Thank you Don. Your suggestion, of course, is a question of God’s omniscience and a particular kind of question at that: Does God know all possible scenarios of every circumstance occurring in human history?
If I read you rightly, you are saying that God may not have wanted or intended for the brothers’ to do evil, but he had already planned out a response should that be the case. Why do we make that assumption? Because we assert that “God knows all things”? But how does God know them all and does he know even those things which don’t happen? There are various possible answers, but they are all devised by ourselves rather than revealed from God.
For example, one plausible way of addressing the omnipotence issue is to argue that since God is outside of our linear time frame then he knows all events because, from his perspective, it has already happened. He knew the brothers would sell Joseph, not because he ordained it or because it was one of various possible actions they could have taken but because he allowed them to act and, seeing all of history at a glance, knew the result.
Some will say that this removes God’s sovereignty but I do no think so. Genesis 1-3 makes it clear that God has granted to humanity authority and the ability to act of our own accord. He grants this out of his sovereignty, but in so doing he also is to some degree limiting himself. Not in any ontological sense; he remains God, but in that he allows us freedom to move and to act. The Bible also then makes it clear that at times he steps in to set matters back on a path towards himself and his original, creative intent.
Chris, I think your last two paragraphs are on point and very helpful. Maybe another way to say “from his perspective, it has already happened,” is that “it happens” or “it is happening” or “it has been happening” or some sort of Permanent Present Tense which I don’t think actually exists in English.

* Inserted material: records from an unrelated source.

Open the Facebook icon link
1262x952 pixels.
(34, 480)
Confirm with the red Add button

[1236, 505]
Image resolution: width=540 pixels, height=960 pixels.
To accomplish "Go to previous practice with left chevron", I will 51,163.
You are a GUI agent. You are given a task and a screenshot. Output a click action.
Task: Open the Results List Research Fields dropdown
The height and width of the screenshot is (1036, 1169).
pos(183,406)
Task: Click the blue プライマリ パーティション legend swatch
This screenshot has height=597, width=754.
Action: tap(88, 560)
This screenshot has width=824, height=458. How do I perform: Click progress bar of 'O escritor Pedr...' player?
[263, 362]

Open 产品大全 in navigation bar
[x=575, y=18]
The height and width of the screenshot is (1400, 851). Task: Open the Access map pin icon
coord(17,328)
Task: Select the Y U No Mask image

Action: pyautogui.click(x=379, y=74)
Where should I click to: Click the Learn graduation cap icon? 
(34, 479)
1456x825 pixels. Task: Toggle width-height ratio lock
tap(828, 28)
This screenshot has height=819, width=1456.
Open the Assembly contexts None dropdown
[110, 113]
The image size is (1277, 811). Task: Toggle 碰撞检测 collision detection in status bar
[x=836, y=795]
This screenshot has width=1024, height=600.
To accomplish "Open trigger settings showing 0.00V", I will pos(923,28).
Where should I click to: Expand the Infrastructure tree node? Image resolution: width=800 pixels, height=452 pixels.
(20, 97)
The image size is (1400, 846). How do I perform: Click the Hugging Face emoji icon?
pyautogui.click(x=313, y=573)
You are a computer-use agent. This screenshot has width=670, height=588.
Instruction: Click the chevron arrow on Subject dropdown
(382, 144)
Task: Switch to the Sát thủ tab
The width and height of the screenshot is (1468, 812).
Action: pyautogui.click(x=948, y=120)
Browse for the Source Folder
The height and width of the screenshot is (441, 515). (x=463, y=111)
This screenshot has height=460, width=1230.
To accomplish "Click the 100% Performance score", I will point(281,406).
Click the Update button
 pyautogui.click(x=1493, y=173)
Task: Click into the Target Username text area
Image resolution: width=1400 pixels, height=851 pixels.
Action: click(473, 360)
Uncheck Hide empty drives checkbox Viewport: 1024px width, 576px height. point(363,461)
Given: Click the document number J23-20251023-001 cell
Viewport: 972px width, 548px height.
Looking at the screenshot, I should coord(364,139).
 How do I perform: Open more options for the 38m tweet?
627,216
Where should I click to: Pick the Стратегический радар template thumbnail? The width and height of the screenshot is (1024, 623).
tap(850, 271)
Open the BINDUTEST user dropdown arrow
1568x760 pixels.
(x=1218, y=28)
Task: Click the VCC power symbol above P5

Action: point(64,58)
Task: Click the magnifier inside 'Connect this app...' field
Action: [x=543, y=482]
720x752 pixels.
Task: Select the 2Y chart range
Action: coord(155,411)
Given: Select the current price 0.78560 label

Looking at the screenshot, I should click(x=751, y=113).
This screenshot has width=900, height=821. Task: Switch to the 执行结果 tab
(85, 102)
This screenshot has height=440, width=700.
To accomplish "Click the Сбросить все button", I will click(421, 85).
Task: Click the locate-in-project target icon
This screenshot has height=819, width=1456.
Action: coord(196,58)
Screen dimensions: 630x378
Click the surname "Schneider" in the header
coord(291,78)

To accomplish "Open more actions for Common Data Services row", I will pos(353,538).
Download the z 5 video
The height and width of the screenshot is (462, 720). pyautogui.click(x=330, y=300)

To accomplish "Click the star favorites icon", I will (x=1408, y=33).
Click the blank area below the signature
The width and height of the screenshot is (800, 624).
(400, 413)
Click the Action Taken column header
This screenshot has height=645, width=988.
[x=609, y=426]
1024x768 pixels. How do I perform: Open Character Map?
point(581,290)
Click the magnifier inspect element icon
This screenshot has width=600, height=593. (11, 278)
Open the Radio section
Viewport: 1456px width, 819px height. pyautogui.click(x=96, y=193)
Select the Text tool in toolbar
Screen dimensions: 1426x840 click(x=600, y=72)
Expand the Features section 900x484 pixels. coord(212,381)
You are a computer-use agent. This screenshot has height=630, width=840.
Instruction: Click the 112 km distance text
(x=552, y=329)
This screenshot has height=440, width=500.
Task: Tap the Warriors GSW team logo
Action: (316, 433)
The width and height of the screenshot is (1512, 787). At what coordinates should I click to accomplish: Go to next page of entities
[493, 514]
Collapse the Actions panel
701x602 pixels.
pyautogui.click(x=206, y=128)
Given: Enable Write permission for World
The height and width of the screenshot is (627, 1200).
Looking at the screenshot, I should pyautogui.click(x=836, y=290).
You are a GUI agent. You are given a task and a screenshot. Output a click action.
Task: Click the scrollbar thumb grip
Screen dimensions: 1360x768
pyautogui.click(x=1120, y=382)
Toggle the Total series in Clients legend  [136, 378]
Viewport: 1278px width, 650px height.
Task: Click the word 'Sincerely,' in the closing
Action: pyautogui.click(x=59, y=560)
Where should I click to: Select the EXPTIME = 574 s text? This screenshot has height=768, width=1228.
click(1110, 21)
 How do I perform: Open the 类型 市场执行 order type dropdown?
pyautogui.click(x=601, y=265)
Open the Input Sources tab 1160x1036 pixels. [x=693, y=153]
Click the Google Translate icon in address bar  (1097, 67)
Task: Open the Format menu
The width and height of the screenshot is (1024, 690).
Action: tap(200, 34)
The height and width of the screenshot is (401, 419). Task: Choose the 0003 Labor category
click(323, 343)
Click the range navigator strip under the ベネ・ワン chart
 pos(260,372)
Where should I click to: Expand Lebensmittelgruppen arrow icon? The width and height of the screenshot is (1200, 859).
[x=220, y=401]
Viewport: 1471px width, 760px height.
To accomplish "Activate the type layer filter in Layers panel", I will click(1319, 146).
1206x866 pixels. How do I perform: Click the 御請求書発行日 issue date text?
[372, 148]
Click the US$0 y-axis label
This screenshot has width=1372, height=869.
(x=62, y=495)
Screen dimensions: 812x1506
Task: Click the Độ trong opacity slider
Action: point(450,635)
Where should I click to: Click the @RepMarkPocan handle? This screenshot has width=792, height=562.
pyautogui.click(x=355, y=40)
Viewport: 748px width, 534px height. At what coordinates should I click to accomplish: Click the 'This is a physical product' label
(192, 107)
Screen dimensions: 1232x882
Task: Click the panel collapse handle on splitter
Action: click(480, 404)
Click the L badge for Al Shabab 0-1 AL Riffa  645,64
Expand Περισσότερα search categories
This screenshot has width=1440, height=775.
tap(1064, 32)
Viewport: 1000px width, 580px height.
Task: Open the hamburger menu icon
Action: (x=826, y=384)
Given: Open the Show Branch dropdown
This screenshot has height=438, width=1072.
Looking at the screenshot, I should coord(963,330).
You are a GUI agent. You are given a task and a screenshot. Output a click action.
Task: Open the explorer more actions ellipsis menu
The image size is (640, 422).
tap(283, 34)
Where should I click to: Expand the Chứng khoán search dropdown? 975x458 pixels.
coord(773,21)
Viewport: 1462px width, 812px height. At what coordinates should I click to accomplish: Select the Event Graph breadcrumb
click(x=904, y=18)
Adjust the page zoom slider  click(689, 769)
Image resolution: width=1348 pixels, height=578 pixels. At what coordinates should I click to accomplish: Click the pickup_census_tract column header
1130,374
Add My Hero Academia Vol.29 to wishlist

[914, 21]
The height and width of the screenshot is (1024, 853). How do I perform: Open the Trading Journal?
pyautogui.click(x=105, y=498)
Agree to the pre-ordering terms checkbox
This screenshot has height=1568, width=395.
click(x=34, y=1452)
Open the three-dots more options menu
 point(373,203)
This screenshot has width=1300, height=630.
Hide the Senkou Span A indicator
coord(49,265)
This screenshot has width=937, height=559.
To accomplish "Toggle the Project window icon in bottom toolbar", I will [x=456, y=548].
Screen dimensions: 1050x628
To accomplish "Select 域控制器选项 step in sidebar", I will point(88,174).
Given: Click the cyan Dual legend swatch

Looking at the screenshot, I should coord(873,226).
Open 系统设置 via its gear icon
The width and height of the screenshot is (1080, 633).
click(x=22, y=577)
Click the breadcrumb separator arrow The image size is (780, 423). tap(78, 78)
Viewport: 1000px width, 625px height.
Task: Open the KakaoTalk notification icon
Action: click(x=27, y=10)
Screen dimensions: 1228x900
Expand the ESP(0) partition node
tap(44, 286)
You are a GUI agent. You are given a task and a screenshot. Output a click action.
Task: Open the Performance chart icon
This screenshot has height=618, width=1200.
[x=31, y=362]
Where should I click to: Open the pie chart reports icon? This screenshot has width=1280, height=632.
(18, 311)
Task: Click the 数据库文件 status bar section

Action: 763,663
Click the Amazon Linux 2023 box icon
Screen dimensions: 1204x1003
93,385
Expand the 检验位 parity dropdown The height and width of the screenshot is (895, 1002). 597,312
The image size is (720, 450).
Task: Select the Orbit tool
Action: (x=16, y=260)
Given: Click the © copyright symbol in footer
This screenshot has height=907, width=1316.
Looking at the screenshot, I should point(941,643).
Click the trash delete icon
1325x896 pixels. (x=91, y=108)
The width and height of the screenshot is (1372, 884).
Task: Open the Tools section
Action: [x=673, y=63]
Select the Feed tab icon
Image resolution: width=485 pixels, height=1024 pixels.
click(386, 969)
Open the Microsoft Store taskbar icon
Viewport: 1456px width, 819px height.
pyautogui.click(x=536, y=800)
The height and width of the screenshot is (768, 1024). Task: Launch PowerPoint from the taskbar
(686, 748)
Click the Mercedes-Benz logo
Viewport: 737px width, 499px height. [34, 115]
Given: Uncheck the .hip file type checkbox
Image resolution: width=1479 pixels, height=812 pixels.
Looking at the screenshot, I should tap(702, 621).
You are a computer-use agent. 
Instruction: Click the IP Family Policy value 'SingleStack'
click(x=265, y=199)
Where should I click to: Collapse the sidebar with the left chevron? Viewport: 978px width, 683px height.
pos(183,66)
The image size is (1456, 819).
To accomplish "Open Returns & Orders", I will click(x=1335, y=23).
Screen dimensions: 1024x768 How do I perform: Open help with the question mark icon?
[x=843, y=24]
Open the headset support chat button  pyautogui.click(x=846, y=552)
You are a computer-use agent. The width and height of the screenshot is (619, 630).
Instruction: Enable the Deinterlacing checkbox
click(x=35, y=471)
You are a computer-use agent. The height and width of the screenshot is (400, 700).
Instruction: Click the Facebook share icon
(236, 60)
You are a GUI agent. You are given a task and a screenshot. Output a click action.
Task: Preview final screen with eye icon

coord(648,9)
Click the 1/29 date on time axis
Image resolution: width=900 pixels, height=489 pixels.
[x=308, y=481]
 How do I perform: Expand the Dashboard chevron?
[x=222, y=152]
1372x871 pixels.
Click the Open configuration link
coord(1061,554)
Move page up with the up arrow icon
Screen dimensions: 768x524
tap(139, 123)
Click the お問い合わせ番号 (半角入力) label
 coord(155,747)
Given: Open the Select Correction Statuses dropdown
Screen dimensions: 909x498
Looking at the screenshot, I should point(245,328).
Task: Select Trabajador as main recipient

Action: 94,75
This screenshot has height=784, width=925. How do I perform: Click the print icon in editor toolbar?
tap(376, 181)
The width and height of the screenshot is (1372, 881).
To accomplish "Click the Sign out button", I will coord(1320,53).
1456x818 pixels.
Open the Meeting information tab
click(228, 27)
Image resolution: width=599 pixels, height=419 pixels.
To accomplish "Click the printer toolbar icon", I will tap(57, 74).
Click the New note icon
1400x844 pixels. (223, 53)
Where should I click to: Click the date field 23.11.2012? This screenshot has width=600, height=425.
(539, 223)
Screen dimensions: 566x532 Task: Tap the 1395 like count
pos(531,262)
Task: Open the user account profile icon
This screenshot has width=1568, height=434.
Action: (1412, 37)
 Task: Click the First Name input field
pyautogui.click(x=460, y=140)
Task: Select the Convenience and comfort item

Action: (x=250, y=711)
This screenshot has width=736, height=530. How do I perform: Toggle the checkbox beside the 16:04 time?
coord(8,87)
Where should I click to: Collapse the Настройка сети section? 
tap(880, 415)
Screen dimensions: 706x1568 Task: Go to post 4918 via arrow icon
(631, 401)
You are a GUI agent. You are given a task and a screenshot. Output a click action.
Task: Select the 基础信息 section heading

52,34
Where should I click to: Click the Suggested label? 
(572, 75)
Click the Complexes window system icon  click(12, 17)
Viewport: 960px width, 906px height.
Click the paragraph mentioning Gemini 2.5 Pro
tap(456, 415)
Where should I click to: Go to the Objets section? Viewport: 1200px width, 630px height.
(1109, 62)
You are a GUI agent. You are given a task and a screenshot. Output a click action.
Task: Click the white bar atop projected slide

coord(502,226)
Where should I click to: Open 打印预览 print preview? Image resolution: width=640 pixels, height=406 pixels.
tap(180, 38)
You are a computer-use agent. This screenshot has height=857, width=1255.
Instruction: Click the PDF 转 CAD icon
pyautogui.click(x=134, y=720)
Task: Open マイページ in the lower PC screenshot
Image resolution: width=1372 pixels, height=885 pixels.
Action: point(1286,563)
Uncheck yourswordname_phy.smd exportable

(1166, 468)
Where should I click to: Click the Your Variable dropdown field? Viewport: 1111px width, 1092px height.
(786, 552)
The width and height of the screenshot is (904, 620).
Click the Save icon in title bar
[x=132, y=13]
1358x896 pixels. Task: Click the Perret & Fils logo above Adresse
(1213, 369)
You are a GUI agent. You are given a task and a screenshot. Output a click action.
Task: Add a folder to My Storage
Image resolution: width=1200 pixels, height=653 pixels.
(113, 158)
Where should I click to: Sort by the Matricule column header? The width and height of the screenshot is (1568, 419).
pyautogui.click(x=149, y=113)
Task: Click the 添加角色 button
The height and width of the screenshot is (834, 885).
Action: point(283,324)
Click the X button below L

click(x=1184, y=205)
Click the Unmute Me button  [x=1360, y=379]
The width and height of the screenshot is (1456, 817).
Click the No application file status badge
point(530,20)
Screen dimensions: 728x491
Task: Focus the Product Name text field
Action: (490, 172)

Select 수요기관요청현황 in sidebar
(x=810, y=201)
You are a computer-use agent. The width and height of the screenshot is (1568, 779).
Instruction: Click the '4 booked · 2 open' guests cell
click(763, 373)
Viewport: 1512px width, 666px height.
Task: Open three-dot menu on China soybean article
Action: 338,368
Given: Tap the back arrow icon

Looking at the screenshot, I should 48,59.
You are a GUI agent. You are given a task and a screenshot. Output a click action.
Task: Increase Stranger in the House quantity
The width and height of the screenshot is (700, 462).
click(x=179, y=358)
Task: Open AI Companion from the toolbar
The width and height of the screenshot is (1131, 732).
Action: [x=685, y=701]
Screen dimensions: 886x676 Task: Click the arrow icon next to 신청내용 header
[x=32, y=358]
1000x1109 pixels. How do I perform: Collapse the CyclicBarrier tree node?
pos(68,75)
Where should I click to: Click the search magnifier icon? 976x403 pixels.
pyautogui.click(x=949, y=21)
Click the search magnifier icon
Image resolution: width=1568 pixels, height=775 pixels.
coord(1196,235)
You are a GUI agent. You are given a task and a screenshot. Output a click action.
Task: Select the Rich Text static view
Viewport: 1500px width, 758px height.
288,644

Regarding the second paragraph, omniscience asserts that God does know all things. But I don’t worry about whether God knows “those things which don’t happen,” because they aren’t actually things. What is there to know about a non-thing? I am sure people have addressed that question, but it seems to me to be a logical inconsistency*.
* Or else I just tell this to myself to make me feel better about not understanding philosophers.